StarTex Power
- Industry: Energy
- Founded: 2004 in Houston, Texas
- Defunct: June 20, 2018
- Fate: Acquired by Constellation
- Headquarters: Houston, Texas
- Parent: Constellation (An Exelon Company)

= StarTex Power =

Electricity Company

StarTex Power was a Texas-based retail electricity provider between 2004 and 2018. The company was headquartered in Houston, Texas.

== History ==
Texas deregulated the electricity market in 2002. StarTex Power was founded in 2004 by Marcie and Bob Zlotnik. Marcie previously served as president and director of Gexa Energy, a retail electricity provider she co-founded in 2001. StartTex was purchased by Constellation Energy in 2011 and the StarTex brand was discontinued on June 20, 2018.

== The Company ==
StarTex Power served roughly 170,000 customers. The company sold its services to commercial and residential customers and collaborated with different companies to provide StarTex Power Green.

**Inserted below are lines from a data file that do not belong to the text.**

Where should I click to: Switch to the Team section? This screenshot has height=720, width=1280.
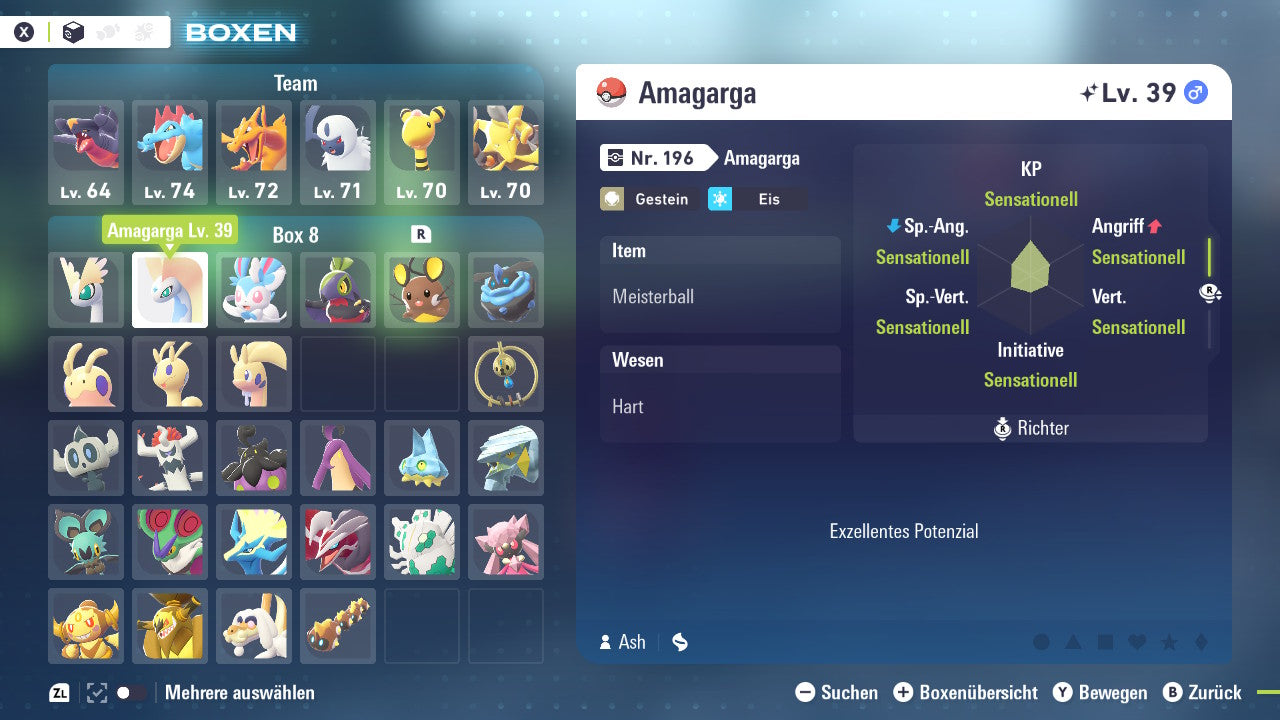(295, 83)
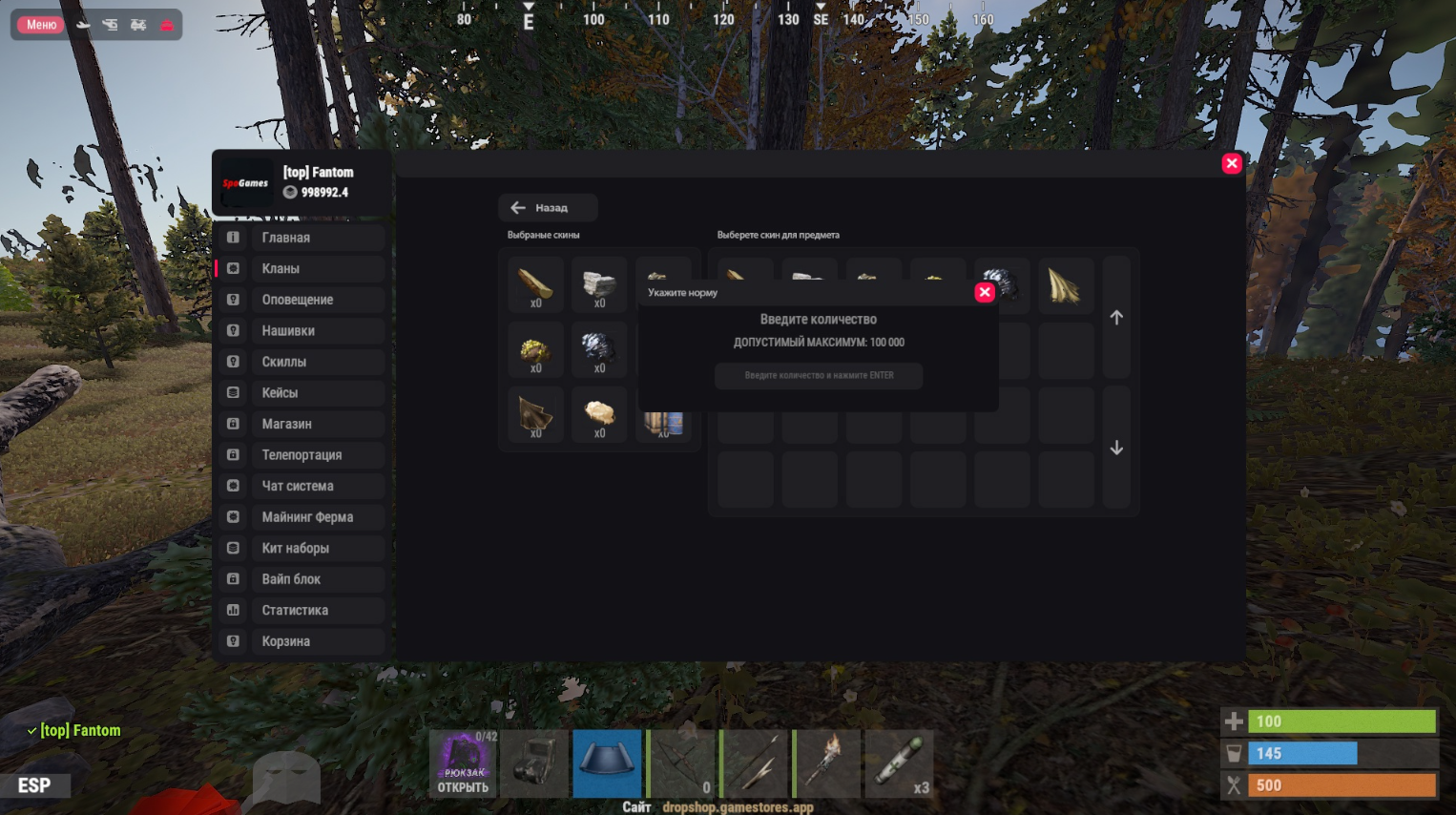Go to the Телепортация section
Viewport: 1456px width, 815px height.
click(x=301, y=455)
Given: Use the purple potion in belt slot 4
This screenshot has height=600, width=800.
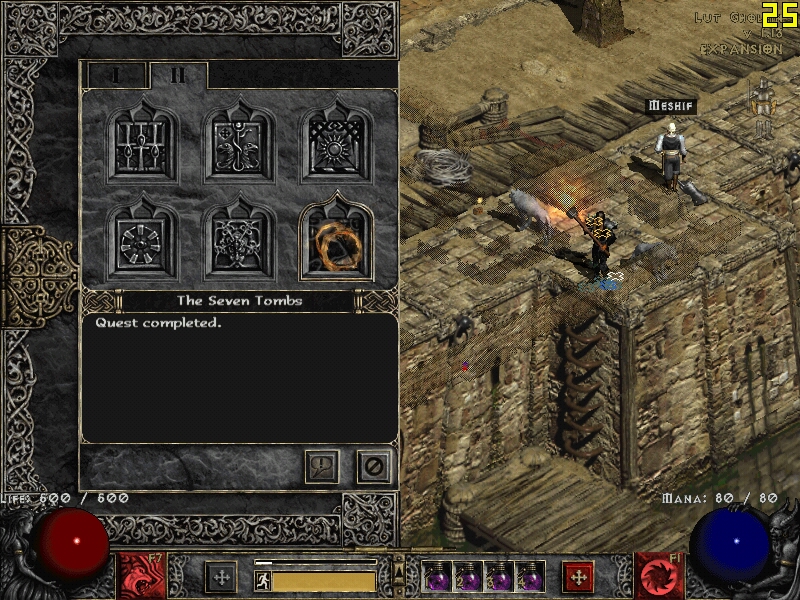Looking at the screenshot, I should click(x=530, y=578).

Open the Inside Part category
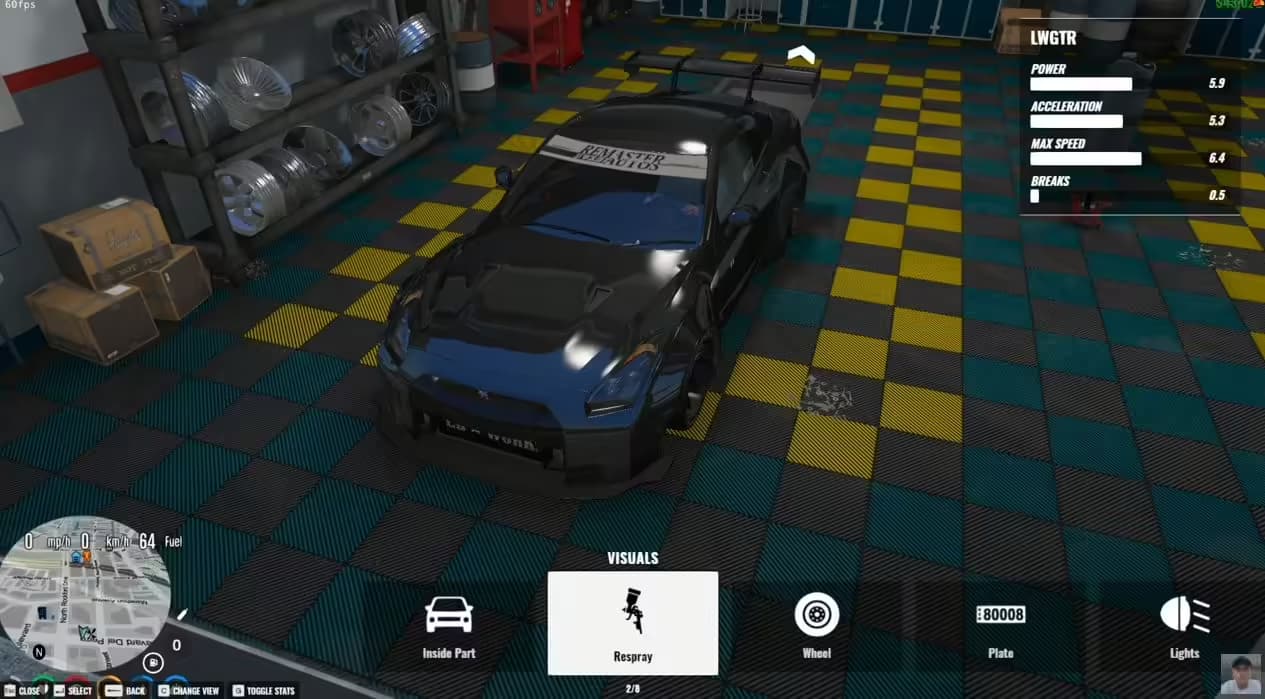point(449,624)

In 2009 StarTex Power was ranked #1 by JD Power and Associates for customer satisfaction. In 2010, StarTex Power was a Pinnacle Award recipient by the Better Business Bureau for their customer care and ethical practices. StarTex was also named a Houston Chronicle Top Workplace in 2010 after their launch of an employee stock ownership plan and for their continuing efforts to foster employee growth and encouragement.

On May 27, 2011 Constellation Energy announced its intention to purchase StarTex Power, which was completed on June 1, 2011. After the acquisition, StarTex kept its headquarters in Houston, where its 150 employees reside.